I've reduced the default to 825 days. One can now configure that using ProxyServer.CertificateManager.CertificateValidDaysproperty.

[bbhxwl]

I've reduced the default to 825 days. One can now configure that using ProxyServer.CertificateManager.CertificateValidDaysproperty.

Have you solved it? I have the same problem with Python's mitmproxy.

[keyoti]

@bbhxwl I now have reason to believe that 825 days is still too long. 825 days works fine for iOS with Safari, however iOS running a Xamarin app calling an API fails with 825 days. I didn't have the luxury of experimenting with different durations so just settled on 1 year which worked. Please could you try a year and report back?

[bbhxwl]

@bbhxwl I now have reason to believe that 825 days is still too long. 825 days works fine for iOS with Safari, however iOS running a Xamarin app calling an API fails with 825 days.
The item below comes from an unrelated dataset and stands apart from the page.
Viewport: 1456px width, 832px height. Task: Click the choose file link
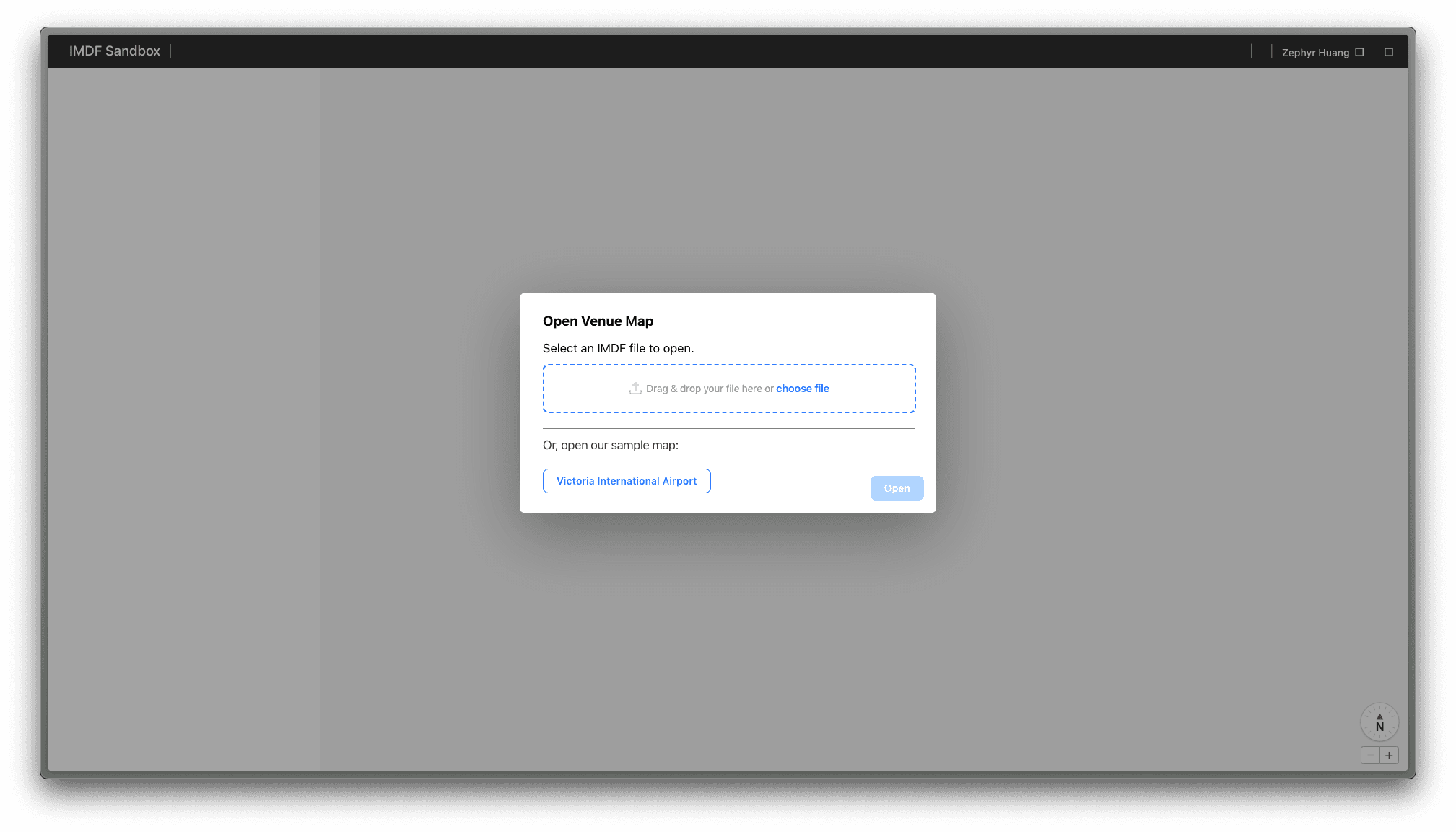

I didn't have the luxury of experimenting with different durations so just settled on 1 year which worked. Please could you try a year and report back?

I've tried 800 days and I can't, ios14. I'll try 365 days now.

[bbhxwl]

@bbhxwl I now have reason to believe that 825 days is still too long. 825 days works fine for iOS with Safari, however iOS running a Xamarin app calling an API fails with 825 days. I didn't have the luxury of experimenting with different durations so just settled on 1 year which worked. Please could you try a year and report back?

365 days is OK. I have to regenerate the root certificate every 365 days, right?

[keyoti]

Yes you would - I actually modified our version to have the 825 days for the root certificate and 365 for the website certificate, for some reason that works OK.

[bbhxwl]

Yes you would - I actually modified our version to have the 825 days for the root certificate and 365 for the website certificate, for some reason that works OK.

Are these two the same?

e.HttpClient.Request.Url and e.HttpClient.Request.RequestUri

It seems that the method of header and the cookie are not modified? Can only delete the header and add it again?

[bbhxwl]

Yes you would - I actually modified our version to have the 825 days for the root certificate and 365 for the website certificate, for some reason that works OK.

I can't grab my bags now. Can you? Do not know why?

[bbhxwl]

I've reduced the default to 825 days. One can now configure that using ProxyServer.CertificateManager.CertificateValidDaysproperty.

I can't grab my bags now. Can you? Do not know why?

[keyoti]

I think "bags" is the wrong translation - what did you mean?